Charleroi, Farciennes, Boussu, Quaregnon, Quiévrain… Déjà plus pauvres que la moyenne en 2000, ces communes hainuyères n’ont pas connu une trajectoire vertueuse depuis lors. L’indice du revenu médian y stagne, voire régresse légèrement sur une période de vingt ans. Elles se caractérisent par un plus faible taux d’emploi et par une proportion relativement importante de bénéficiaires d’un revenu d’intégration sociale. La réalité socioéconomique est aussi compliquée dans les communes (semi)-rurales du sud-ouest de la Wallonie, telles que Chimay, Viroinval, Couvin, Hastière. A la fois éloignées des grandes villes wallonnes, de l’axe E411 et donc de Bruxelles-Capitale, elles ne séduisent pas beaucoup de jeunes ménages actifs, malgré un coût de l’immobilier globalement plus faible. La part des 65 ans et plus est d’ailleurs supérieure à la moyenne wallonne dans les arrondissements concernés (Thuin et Philippeville).

Mais l’évolution est plus interpellante dans les communes où la paupérisation gagne du terrain. Auparavant plus proches de la moyenne wallonne, les villes de Liège, Châtelet, Verviers, Dinant, Seraing affichent désormais un indice de revenu médian inférieur à 90.

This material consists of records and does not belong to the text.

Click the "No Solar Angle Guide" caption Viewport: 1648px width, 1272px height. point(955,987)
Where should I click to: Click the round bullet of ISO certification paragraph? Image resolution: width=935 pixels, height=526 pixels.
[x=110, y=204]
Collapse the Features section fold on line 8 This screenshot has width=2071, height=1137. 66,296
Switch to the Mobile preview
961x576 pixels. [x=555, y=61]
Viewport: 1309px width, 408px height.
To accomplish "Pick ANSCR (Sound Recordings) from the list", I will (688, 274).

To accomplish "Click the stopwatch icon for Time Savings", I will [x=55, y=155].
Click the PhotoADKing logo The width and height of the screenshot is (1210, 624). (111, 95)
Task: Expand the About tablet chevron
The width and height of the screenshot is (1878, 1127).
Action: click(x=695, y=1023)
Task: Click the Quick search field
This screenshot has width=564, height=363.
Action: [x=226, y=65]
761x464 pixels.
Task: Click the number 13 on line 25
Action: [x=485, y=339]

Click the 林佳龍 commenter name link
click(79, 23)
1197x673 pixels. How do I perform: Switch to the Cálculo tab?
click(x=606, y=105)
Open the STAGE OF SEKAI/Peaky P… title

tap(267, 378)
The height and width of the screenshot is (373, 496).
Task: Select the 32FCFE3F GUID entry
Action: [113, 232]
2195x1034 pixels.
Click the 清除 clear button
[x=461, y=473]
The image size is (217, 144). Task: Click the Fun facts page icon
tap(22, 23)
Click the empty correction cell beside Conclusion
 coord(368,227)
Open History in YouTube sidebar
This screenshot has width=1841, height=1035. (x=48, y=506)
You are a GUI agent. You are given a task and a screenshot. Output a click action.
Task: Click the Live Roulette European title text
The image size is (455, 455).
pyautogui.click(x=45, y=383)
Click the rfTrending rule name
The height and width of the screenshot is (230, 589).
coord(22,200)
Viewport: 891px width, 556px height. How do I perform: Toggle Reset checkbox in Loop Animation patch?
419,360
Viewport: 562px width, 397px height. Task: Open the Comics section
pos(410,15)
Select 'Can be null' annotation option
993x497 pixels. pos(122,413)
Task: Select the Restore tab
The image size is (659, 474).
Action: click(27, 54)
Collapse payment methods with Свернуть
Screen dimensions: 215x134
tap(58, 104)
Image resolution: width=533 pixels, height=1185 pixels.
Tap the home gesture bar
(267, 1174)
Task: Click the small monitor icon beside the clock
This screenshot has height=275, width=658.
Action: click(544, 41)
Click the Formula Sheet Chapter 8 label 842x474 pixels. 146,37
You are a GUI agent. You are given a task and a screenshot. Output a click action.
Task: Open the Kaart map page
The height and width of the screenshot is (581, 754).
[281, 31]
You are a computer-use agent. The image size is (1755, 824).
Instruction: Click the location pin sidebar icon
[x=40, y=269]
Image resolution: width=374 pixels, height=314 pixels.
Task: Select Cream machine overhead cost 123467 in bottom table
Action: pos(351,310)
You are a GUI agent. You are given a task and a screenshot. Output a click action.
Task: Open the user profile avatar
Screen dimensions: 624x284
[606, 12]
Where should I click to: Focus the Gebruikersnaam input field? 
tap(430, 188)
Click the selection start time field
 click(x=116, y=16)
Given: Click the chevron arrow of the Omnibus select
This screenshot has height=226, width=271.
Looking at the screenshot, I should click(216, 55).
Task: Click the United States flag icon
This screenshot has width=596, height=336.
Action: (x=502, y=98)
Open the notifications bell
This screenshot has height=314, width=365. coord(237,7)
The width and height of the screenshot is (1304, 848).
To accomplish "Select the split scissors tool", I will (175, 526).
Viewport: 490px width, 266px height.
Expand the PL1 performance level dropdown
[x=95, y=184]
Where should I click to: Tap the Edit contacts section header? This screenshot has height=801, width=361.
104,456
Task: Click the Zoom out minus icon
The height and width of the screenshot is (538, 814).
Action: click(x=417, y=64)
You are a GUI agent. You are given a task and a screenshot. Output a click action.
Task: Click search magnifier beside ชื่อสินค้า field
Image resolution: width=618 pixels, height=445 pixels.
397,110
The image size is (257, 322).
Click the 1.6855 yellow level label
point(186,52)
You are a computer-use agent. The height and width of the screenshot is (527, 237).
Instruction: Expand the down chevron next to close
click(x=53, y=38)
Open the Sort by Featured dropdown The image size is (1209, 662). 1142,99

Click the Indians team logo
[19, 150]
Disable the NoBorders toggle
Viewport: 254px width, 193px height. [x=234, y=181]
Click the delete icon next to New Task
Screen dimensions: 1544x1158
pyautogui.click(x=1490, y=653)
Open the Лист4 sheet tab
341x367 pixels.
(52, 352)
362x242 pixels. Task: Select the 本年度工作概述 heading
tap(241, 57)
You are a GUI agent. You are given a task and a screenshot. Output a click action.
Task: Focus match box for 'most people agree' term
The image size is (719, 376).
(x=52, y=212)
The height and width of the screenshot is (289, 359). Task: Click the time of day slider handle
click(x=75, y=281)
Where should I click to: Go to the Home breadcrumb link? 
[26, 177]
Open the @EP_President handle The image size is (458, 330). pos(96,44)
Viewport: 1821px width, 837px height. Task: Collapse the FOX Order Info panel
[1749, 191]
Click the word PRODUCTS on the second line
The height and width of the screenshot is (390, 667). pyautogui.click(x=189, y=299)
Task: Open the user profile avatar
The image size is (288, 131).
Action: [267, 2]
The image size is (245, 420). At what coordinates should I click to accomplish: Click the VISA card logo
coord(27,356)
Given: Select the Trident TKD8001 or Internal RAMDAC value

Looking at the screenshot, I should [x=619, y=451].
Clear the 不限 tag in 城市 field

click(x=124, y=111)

5. Le léger redressement de Bruxelles

Dans les communes de la Région de Bruxelles-Capitale, la progression du revenu médian est plus homogène qu’en Wallonie. Celle-ci s’avère plus importante dans quatre entités déjà plus pauvres en 2000 (mais qui le restent en 2020): Saint-Josse-ten-Noode, Saint-Gilles, Anderlecht et Molenbeek-Saint-Jean. Inversement, les communes affichant la progression la plus faible étaient déjà plus riches que la moyenne en 2000. Bien que de nombreux habitants continuent de quitter la capitale pour s’installer en Wallonie ou en Flandre, elle semble parvenir à garder et capter des habitants légèrement plus riches qu’il y a vingt ans. Contrairement à la Wallonie et de manière globale, le revenu net imposable y a augmenté un peu plus rapidement que la hausse des prix à la consommation à l’échelle belge. Toutefois, il faut interpréter ces microvariations avec prudence: «L’inflation dans chaque commune ou Région n’est évidemment pas identique à l’indice belge des prix à la consommation», souligne Antoine Germain, chargé de recherches FNRS à l’UCLouvain.

Saint-Gilles, comme d'autres communes de la capitale, parvient à capter des habitants un peu plus riches qu'il y a vingt ans.
Saint-Gilles, comme d'autres communes de la capitale, parvient à capter des habitants un peu plus riches qu'il y a vingt ans. © belgamage

Si ces données peuvent refléter l’attractivité à la hausse ou à la baisse de certaines communes, il ne faudrait nullement en déduire que les meilleures élèves sont nécessairement celles où les habitants s’enrichissent, et vice versa. Bon nombre de communes plus pauvres participent davantage que d’autres à l’effort de production de logements publics. De même, une politique locale consistant à déplacer autant que possible la pauvreté vers l’extérieur d’un territoire donné aboutirait mathématiquement à un accroissement de l’indice de richesse de ses habitants. Et ne participerait en rien au redressement socioéconomique de la région ou du bassin de vie.